→ What you have to do
Which lines in the data below contain the string "Task"? Pull out each of those lines and copy it in full.
------------------------------------------------------------------------
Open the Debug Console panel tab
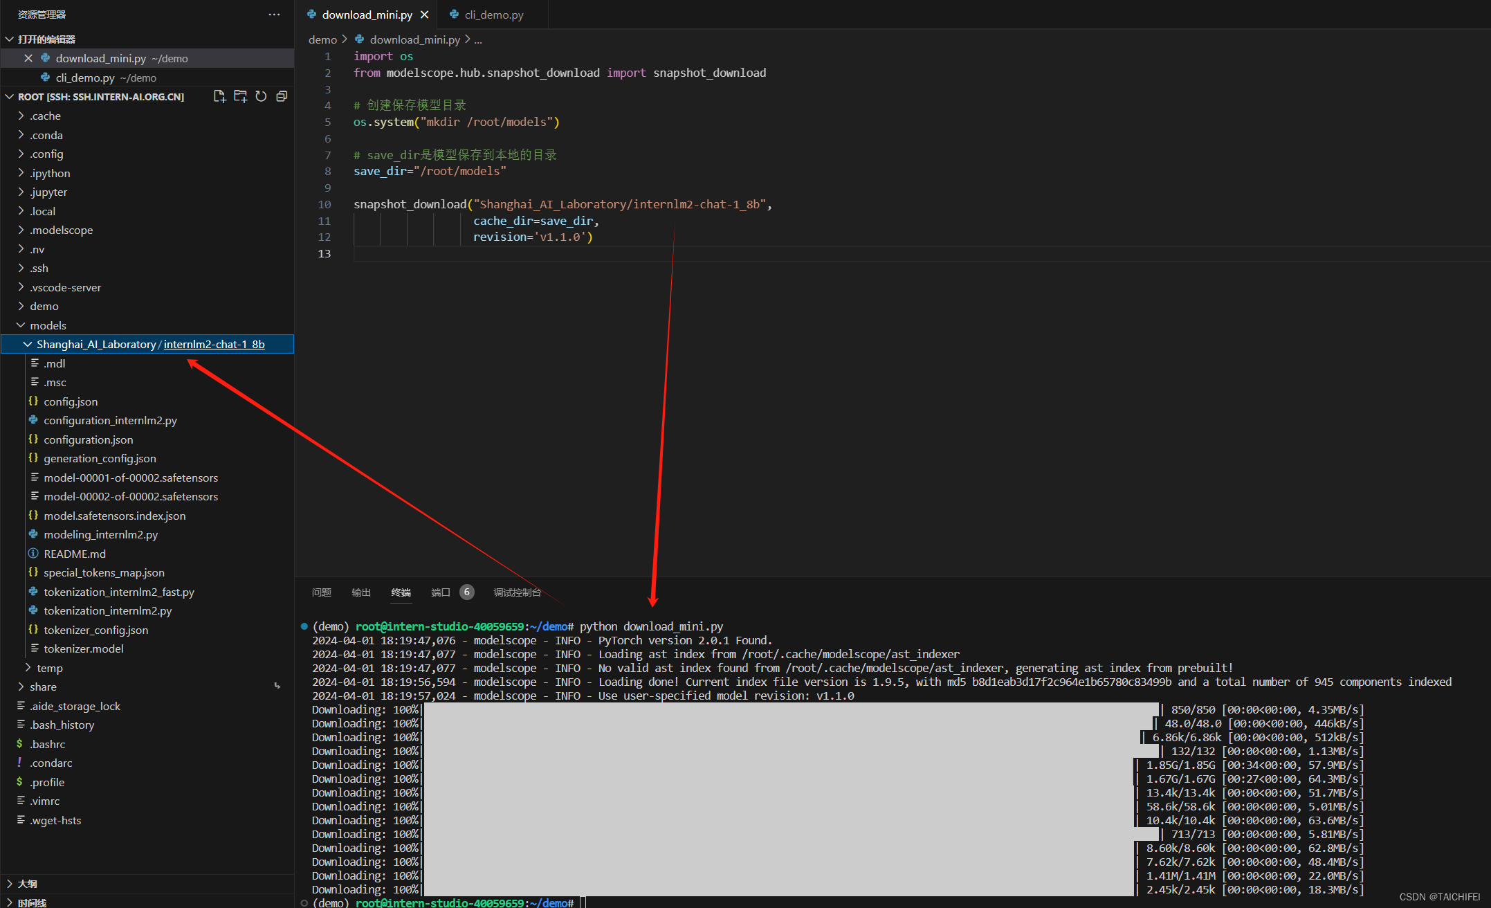point(517,592)
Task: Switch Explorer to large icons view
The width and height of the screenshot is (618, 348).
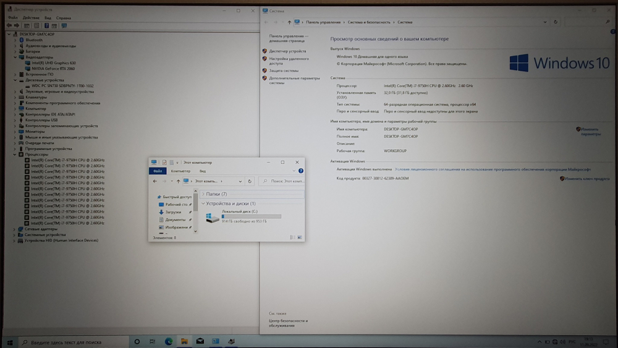Action: pyautogui.click(x=301, y=237)
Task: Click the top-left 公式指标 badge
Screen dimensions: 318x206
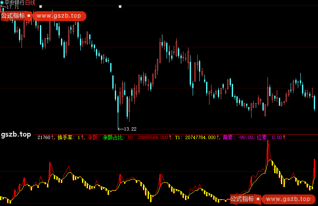Action: (13, 16)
------------------------------------------------------------------------
→ Written solution
Task: Switch Explorer to large icons view
Task: Click the top-left 公式指标 badge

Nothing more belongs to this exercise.